What is required :: Would you write out each line of the material below exactly, skipping every picture?

==== Input for this task

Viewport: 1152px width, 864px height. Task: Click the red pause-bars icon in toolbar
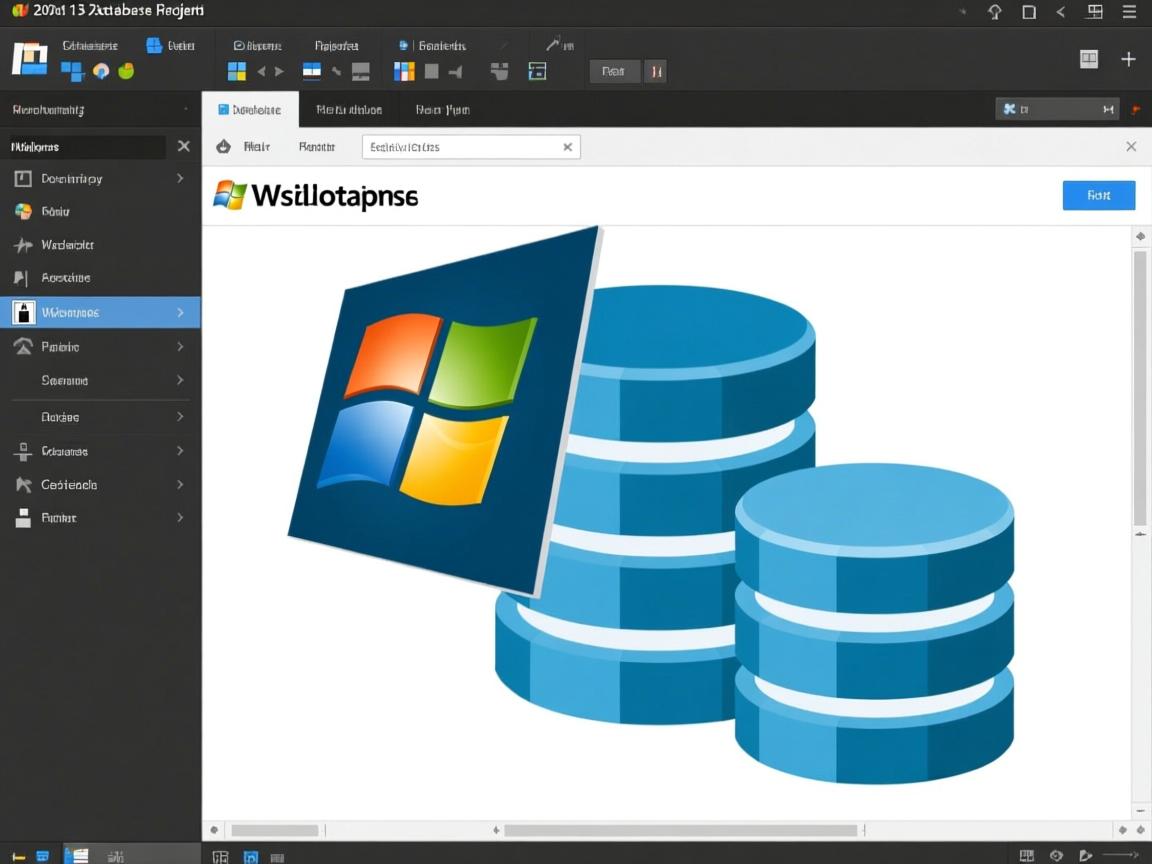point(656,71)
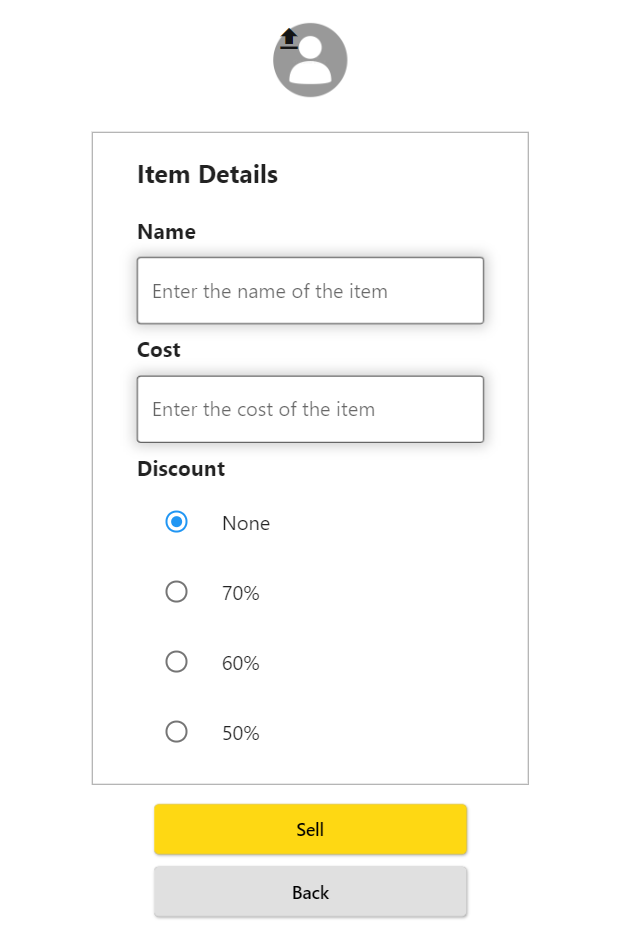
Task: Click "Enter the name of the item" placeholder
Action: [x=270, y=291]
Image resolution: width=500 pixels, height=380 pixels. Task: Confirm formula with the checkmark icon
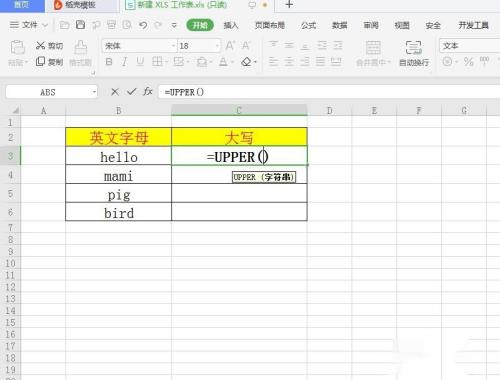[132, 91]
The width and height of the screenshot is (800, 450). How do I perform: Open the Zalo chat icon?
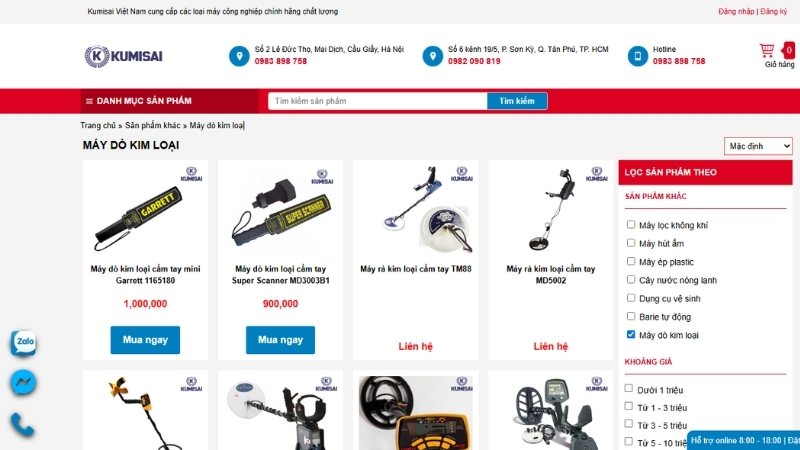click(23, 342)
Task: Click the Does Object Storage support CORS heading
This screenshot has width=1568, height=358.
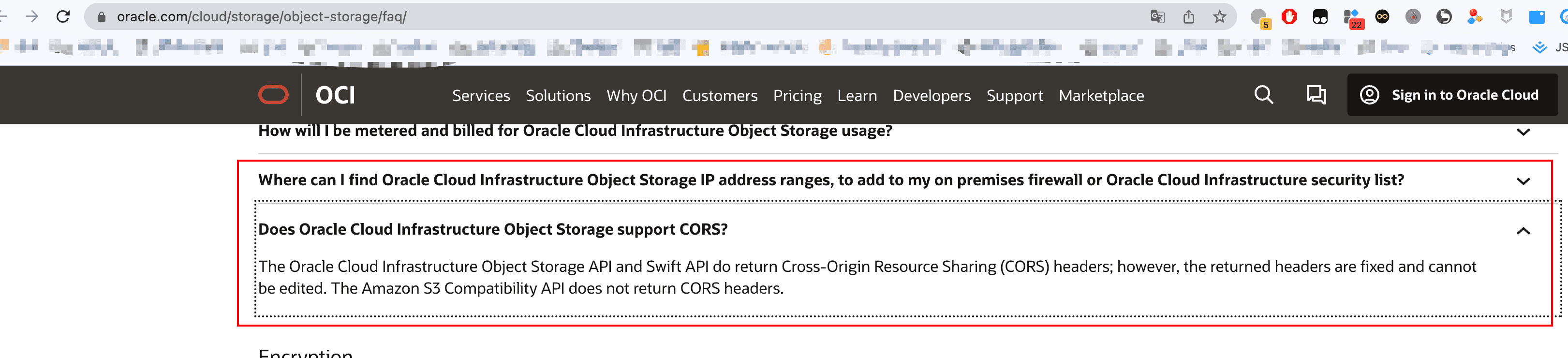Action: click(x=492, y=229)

========

Problem solution ::
Viewport: 1152px width, 864px height. Task: Click the red pause-bars icon in toolbar
point(656,71)
Task: Click "Enter the name of the item" placeholder
Action: [x=270, y=291]
Image resolution: width=500 pixels, height=380 pixels. Task: Confirm formula with the checkmark icon
[132, 91]
The width and height of the screenshot is (800, 450). How do I perform: Open the Zalo chat icon?
click(23, 342)
Task: Click the Does Object Storage support CORS heading
This screenshot has width=1568, height=358.
Action: click(x=492, y=229)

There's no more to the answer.